## INFORMATION SUPPLIED
#####

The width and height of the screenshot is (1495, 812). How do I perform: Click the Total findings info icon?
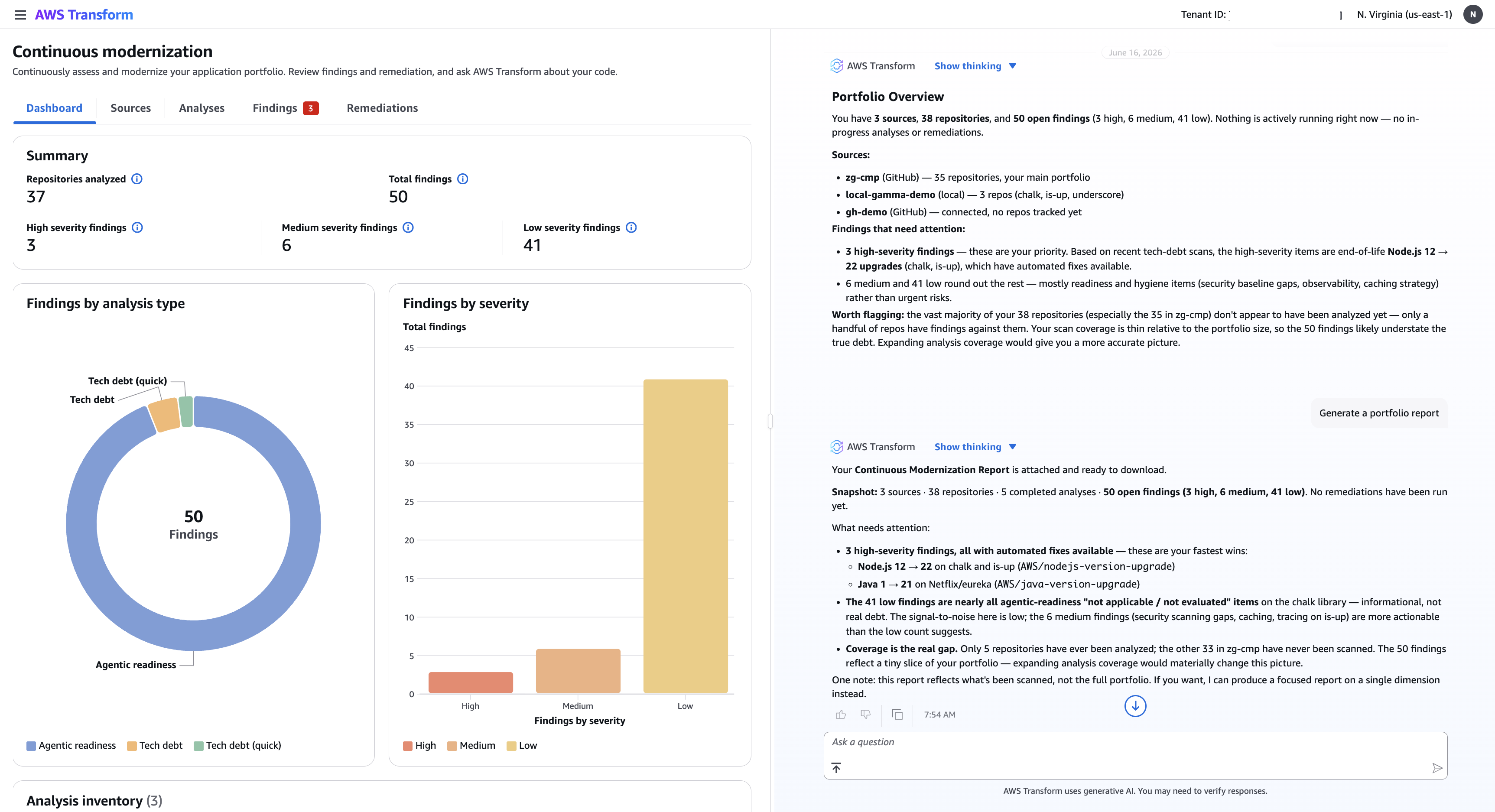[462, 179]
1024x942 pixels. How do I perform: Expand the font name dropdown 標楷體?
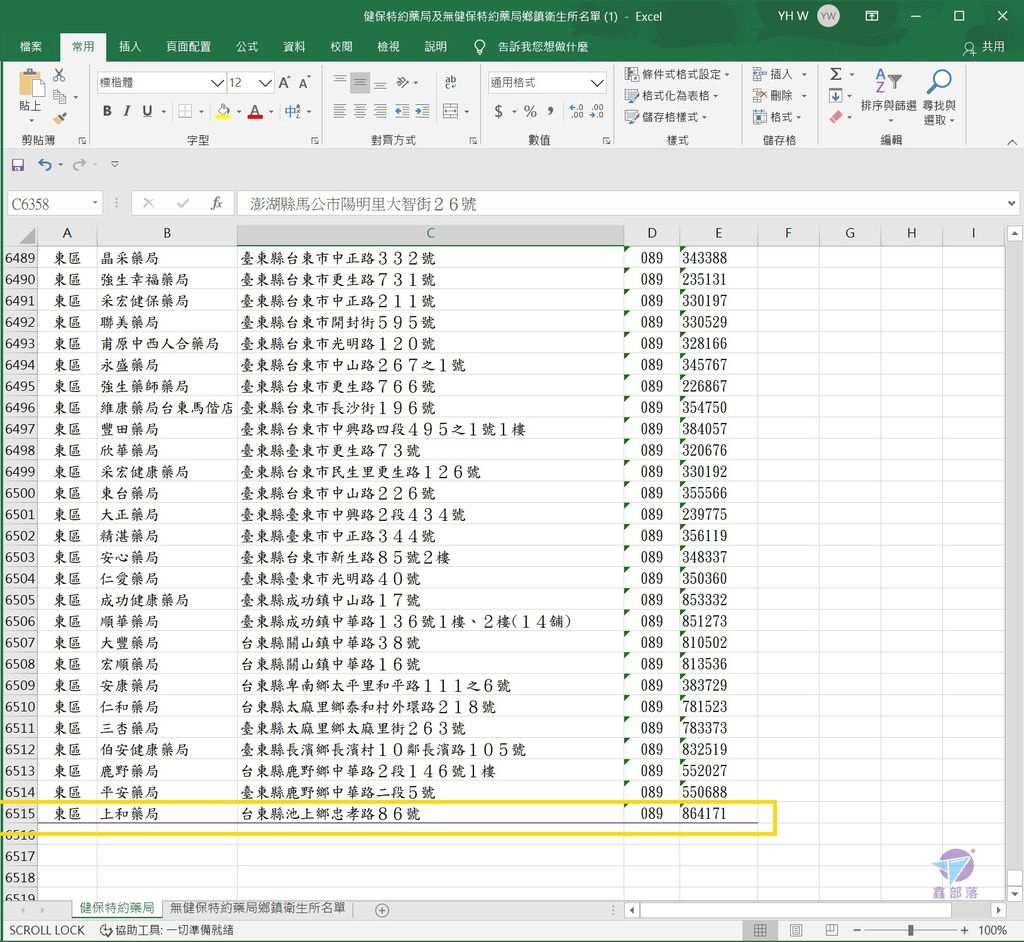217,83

#####

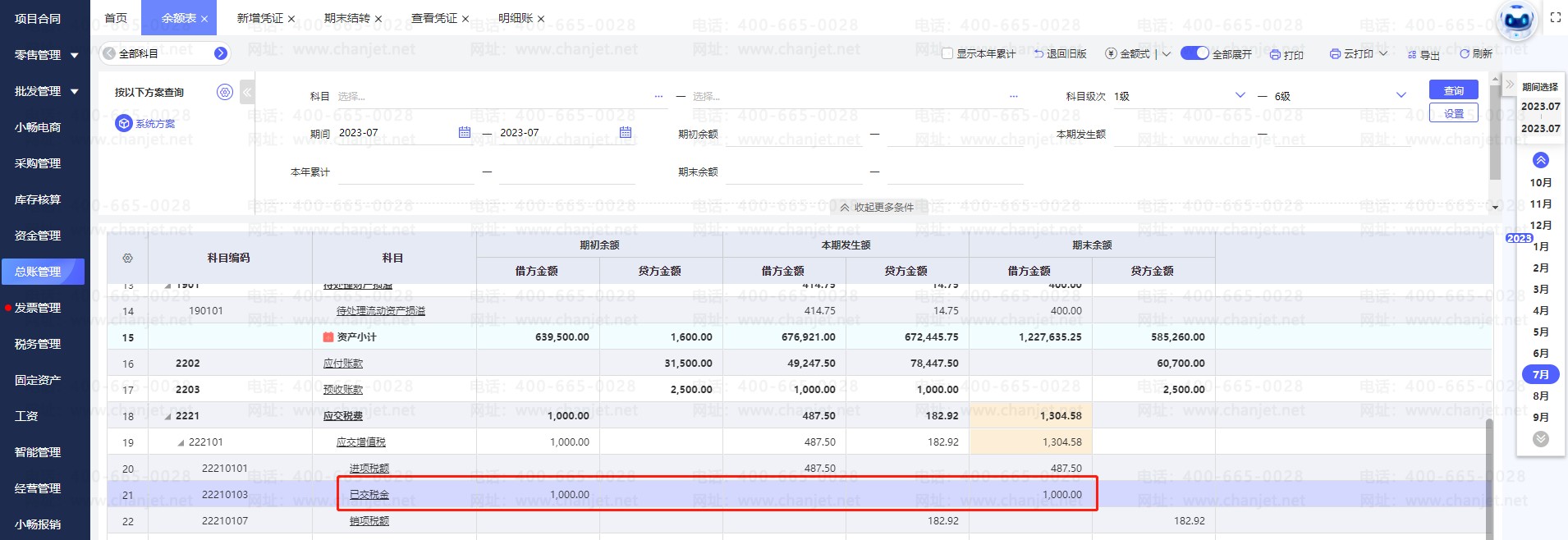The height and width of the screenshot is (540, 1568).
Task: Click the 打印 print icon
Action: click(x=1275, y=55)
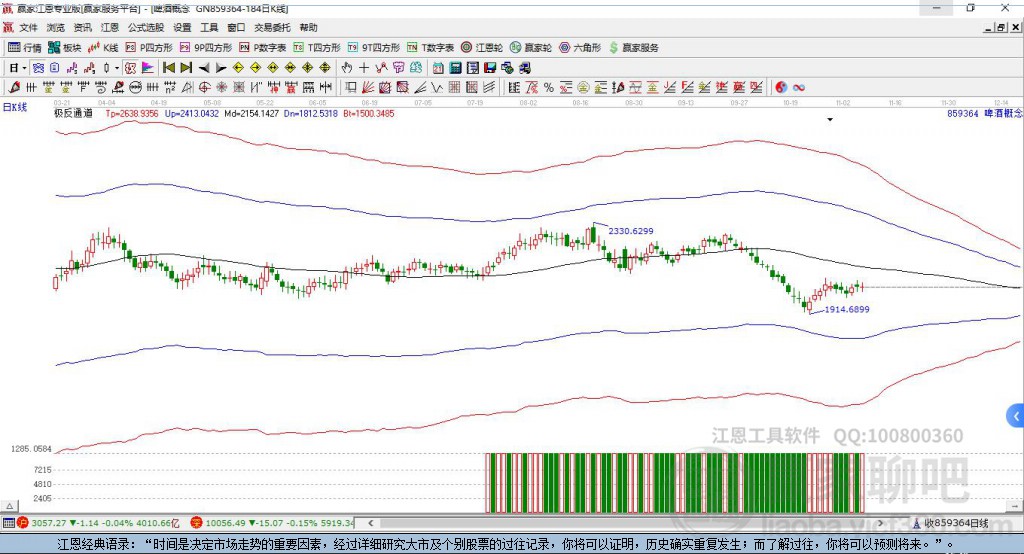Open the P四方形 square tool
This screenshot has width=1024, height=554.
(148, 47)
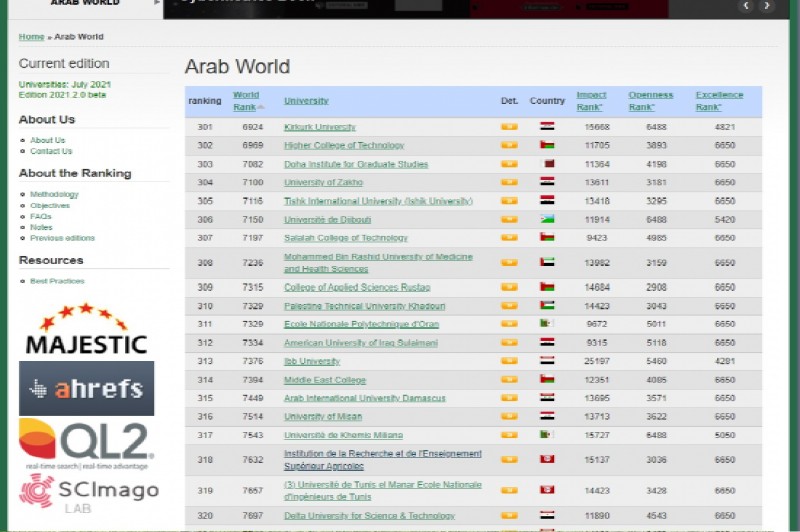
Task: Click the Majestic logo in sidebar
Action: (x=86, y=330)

#####

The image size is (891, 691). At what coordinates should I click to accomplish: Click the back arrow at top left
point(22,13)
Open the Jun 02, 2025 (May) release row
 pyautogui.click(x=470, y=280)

#####

## WRITTEN EXERCISE
Can you find every line in the records above that contains the string "Task" and copy each one out?

## WORKED SOLUTION
Task: Click the 打印 print icon
Task: Click the Majestic logo in sidebar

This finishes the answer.